• WORK REQUIRED:
List every person named in the article about Jesco White below.

• EXCERPTED PASSAGE:
•••
Jesco White – The Dancing Outlaw of Bandytown

Sanity, it seems benefits from the mundane. A happy medium is healthy for ones mental mechanics. But sometimes the mundane isn’t always an option. Dominic Murphy’s new film “White Lightnin” examines the collapsing male mind and uses the rip-roaring, gas-sniffing life of Appalachian trailer dweller, Jesco White, the dancing folk legend and inspiration for many an alt-country song, to do so. It is a re-imagining of his sordid, tragedy ridden existence, with a  fictional ending which shows Jesco (played by Edward Hogg in his first lead role) descend into madness and murder, events that could have occurred had his demons got the better of him. A “dark fairy story that considers a mind totally out of control” is what it’s creator calls it, with hillbilly dancing, hells angels, the raucousness of trailer life and Carrie Fisher all thrown in for good measure.

Parts of the American south have always seemed to have a collective screw loose, Jesco “The Dancing Outlaw” White being a case in point. His mind was fractured early by sniffing gas and injecting heroin and worn down by tortured years in jails and asylums. He had numerous shootouts with the police and faced the kidnap of his son and murder of his father ( an event the films Jesco never recovers from). The golden thread running through his life though is Appalachian mountain dancing, a skill passed from father to son. It involves the ability to look cool while generally flailing ones limbs around to hillbilly music. He still performs today, touring sporadically, and sporting his own My Space, which showcases some of his favourite videos from years past, including one of country heroine and songstress Cousin Emmy, who plays “You Are My Sunshine” via the whistles and squeaks of a deflating balloon. Backed by Pete Seeger on guitar of course. Eccentricity at its purest.

Jesco the dancer is a wonderfully original character, who Ed says “ seems to burn brighter than those around him when you meet him in the flesh.” In his calmer moments he is a southern gentleman, God fearing and father to his numerous children. He has alter egos to, that he drifts in and out of. He is Elvis. He dresses up like him and re-records his songs in his “home studio”, a tape recorder hanging from a string in his living room. From time to time he even channels Marilyn Monroe.
•••
• EXCERPTED DATA:

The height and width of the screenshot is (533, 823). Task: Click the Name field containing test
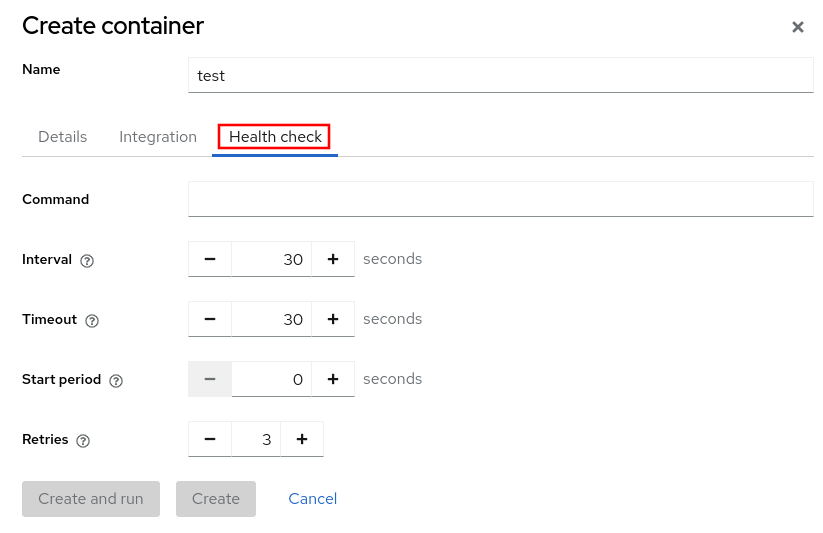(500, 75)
•••
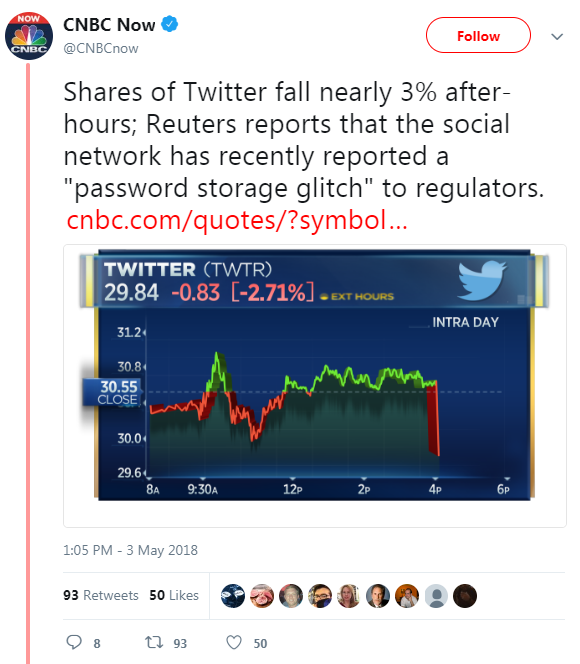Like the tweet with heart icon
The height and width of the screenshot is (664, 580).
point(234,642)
•••
• ANSWER TO THIS PROBLEM:
Jesco White, Dominic Murphy, Edward Hogg, Carrie Fisher, Cousin Emmy, Pete Seeger, Elvis, Marilyn Monroe